Major outlet steers readers to support socialism
November 7, 2022
Vogue took it upon itself to provide its readers with a voting guide ahead of the 2022 midterm elections. However, it used the guide to quietly urge its audience to seek voting advice from the Democratic Socialists of America.
On its face, the voter guide seems like a well-intentioned and informative piece for readers. Though once readers reach the “Where can I find information about who to vote for?” section, this changes.
The article tells readers that “researching a voter guide from verified sources — for example, your city or town’s local [Democratic Socialists of America] chapter” can help them decide who to vote for. Furthermore, the author hyperlinks to the website of the DSA’s Austin, Texas, chapter.

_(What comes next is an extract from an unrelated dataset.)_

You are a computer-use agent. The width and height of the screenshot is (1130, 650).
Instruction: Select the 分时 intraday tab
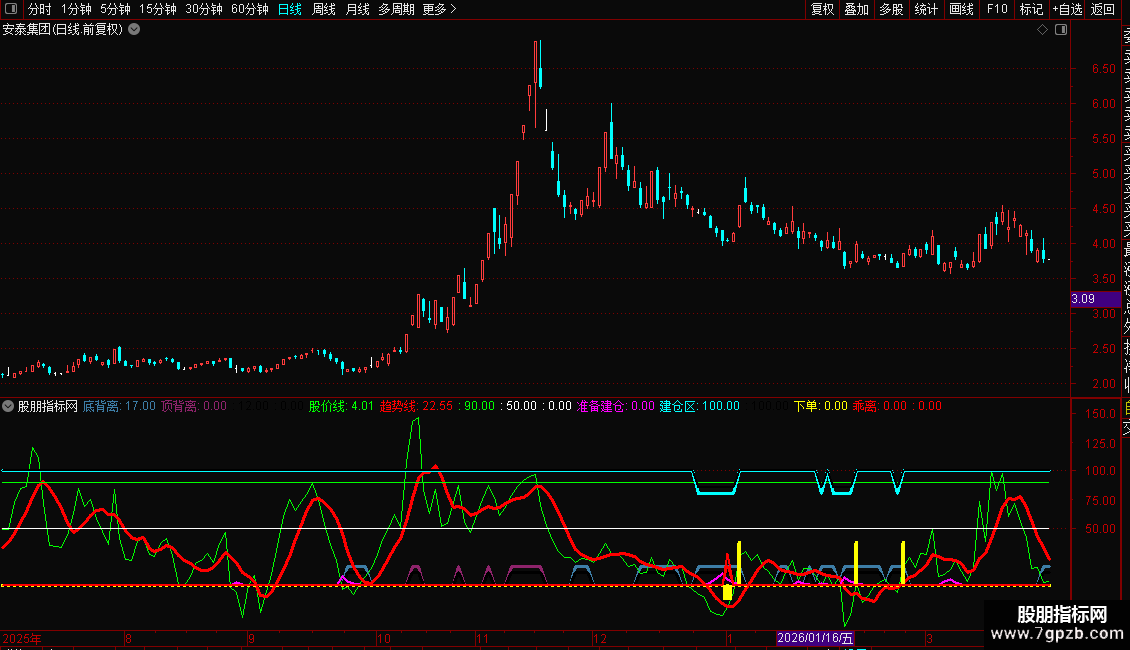click(39, 9)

Upon examination, there is no available voting guide listed on the Austin DSA website. Thus, it’s unlikely the author simply included the reference because she had heard of the DSA’s well-crafted voter guides and been convinced to traffic readers there.
Even the DSA’s national website does not offer a voter guide that is easily accessible to voters. It begs the question, why did Vogue feel compelled to send readers to this organization, if not to push radical Left-wing policies on them?
The DSA is a 501(c)(4) organization that is mainly focused on policy advocacy, namely the Green New Deal. After doing some digging, 2022 election cycle endorsements from the organization can be found. However, the group only made endorsements in 16 states and the District of Columbia.
And in those locations, it endorsed as few as one candidate or policy initiative per state. Notably, the organization endorsed far-left Reps. Alexandria Ocasio-Cortez (D-N.Y.), Cori Bush (D-Mo.), and Rashida Tlaib (D-Mich.).
In Texas, where Austin DSA is located, only two candidates were endorsed. Neither of the candidates is in statewide races. The group only gave its seal of approval to candidates for Travis County Commissioner and Travis County Justice of the Peace.
Vogue does also reference the League of Women Voters as an option for guidance. The non-partisan advocacy group does, unlike the DSA, offer a voter guide with information on candidates across the political spectrum.
The author further writes that she sought counsel from her county’s local Democratic Party before deciding who to cast her ballot for. She does not mention that readers could reach out to their local Republican Party, nor she does not include any right-leaning sources or a DSA equivalent.